Logging

1st place - 'Human Impact' Contest - Outdoor Photography Canada

Outdoor Photography Canada magazine hosted a "Human Impact" themed photo contest in 2010 and I was super excited when I found 0ut that my image of an old-growth clearcut on southern Vancouver Island took 1st place! (see original blog post here)

Of the tens of thousands of images I've shot over the years trying to capture the devastation happening to BC's temperate rainforests, I feel that this one sums it up best. Without experiencing these clearcuts first hand, it's nearly impossible to convey the scale, destruction and feeling involved with the loss of such amazing areas.
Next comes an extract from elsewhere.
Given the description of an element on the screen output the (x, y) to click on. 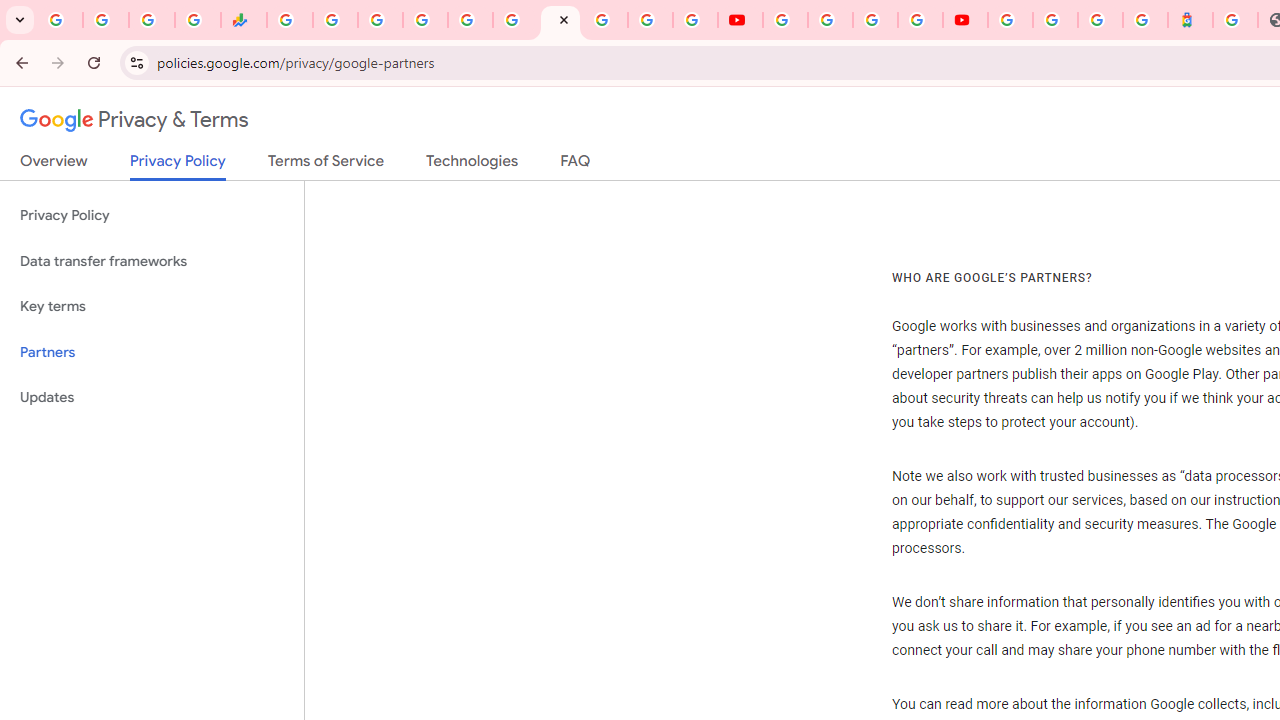
Sign in - Google Accounts (425, 20)
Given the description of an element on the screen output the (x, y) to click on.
Aside from being featured as a winner in this contest the image will also be used on the cover of a new environmental documentary film coming out of New York, be featured in a book by a German artist working on forest conservation in Europe, used in a TV show on CBC and be published in a host of other online and print media sources. I hope this image continues to travel the visual world conveying the need to protect BC's last remaining ancient temperate rainforests. Sign the online petition here.

Vancouver Island - Ancient Forest Clearcut

I took this shot of an old-growth clearcut in the Gordon River Valley on southern Vancouver Island in 2010. It serves as a haunting reminder of the continued threat these forests face. 75% of Vancouver Island's original productive old-growth forests have been logged including 90% of the valley bottoms where the biggest trees grow and richest biodiversity is found.

Without legislated protection from the BC government, the last of our globally rare ancient temperate rainforests will continue to be logged off and replaced with second-growth tree plantations. These tree plantations do not adequately replicate the former old-growth ecosystem that was lost and are typically re-logged within 50-70 years.

With so little of our original old-growth forests left it only makes sense to transition to sustainable logging in second-growth forests instead which now constitute the vast majority of the landscape. By doing so we will help protect our air, water, climate and wildlife, as well as our jobs, into the future.